Cat and dog owners often complain about their pet’s bad breath. Mostly they assume this is because of bad dental health. Oftentimes it is. As calculus grows to tartar, the bacteria that live on the gums have an environment favouring overgrowth leading to soft tissue damage and eventually tooth rot. Halitosis may also come from mouth/throat infections or growths not involved with the teeth.
But often, there is nothing wrong in the mouth and that funny smell enters the breath deep inside the lungs. In mammalian lungs, where oxygen and carbon dioxide pass between the air and blood, the microscopic air sacs at the end of the airway “tree” are called alveoli. They say that if you opened out and placed together all the linings of the alveoli of an adult human’s lungs, it would cover a tennis court. We can’t smell oxygen or carbon dioxide but we can smell some volatile molecules that end up in the blood. Let those molecules perfuse across a fine membrane, many square metres in area, and package that up into your animal’s exhaled breath and .. hey presto, bad breath!

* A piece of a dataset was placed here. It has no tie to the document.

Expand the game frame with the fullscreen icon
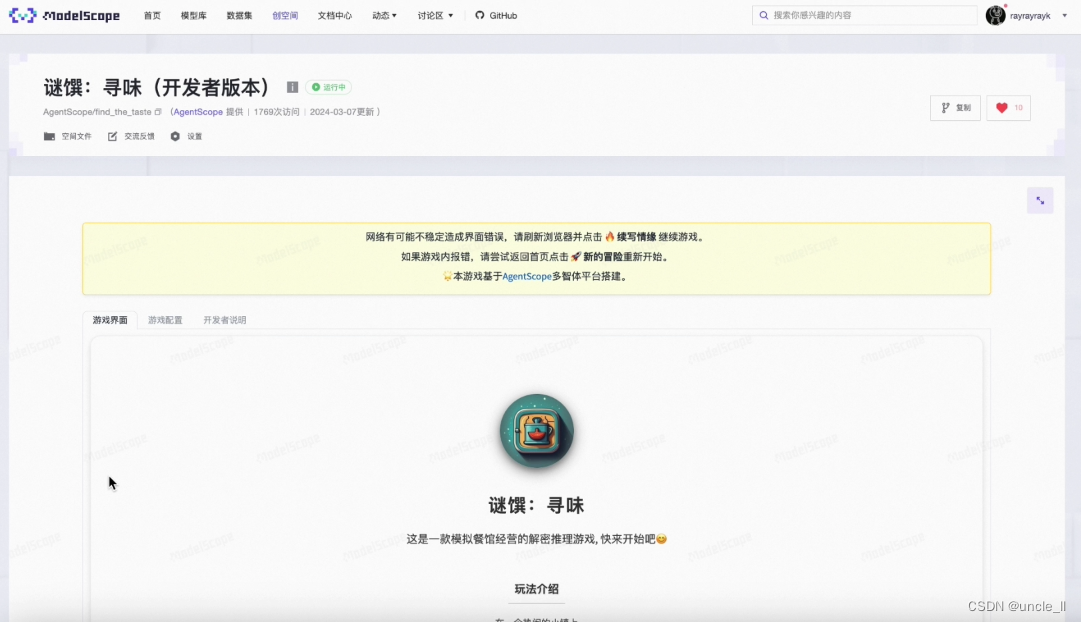Screen dimensions: 1081x622 point(1040,200)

If your pet’s breath smells like urine or ammonia that will be urea and the levels in their blood will be way above normal, healthy levels. This most likely will be from kidney failure, a well-documented phenomenon. Some say “foul/sweet/musty” breath can come with liver disease. I often smell cattle breath to aid diagnosis of bacterial pneumonia.
It is probable, too, that foul smelling breath can come from poor digestion or malabsorption. If enough undigested food makes its way into a carnivore’s large intestine some of the bacteria living there, normally in small amounts, can thrive. One of their waste products can be volatile gasses that can be absorbed into the rich blood supply around the alimentary tract. So if your cat or dog seems healthy, but has bad breath, one option is to try a different diet or oral probiotics to see if that helps.
If an animal has to break down their fat reserves aggressively, maybe because it cannot eat enough to meet its current energy demands or if it has uncontrolled diabetes mellitis, and glucose from carbohydrates in the diet can’t get to the “cellular engine rooms” where it is needed to be an energy source, then the levels in the blood of volatile molecules called ketones will rise. One of these is acetone. I can smell this “sweet/nail polish remover” smell on the breath of cattle with ketosis or ewes in late pregnancy with “sleepy sickness”.
I suspect a lot of the “doggie smell” complained about on some of our canines comes from itch/scratch causing skin bacterial and fungal overgrowth, sometimes before there is visible damage. If your small dog sometimes gives off a rotten-fish smell and scoots along on its bottom this is probably from anal sac trouble. Your vet will be thrilled to explain what the go is with them.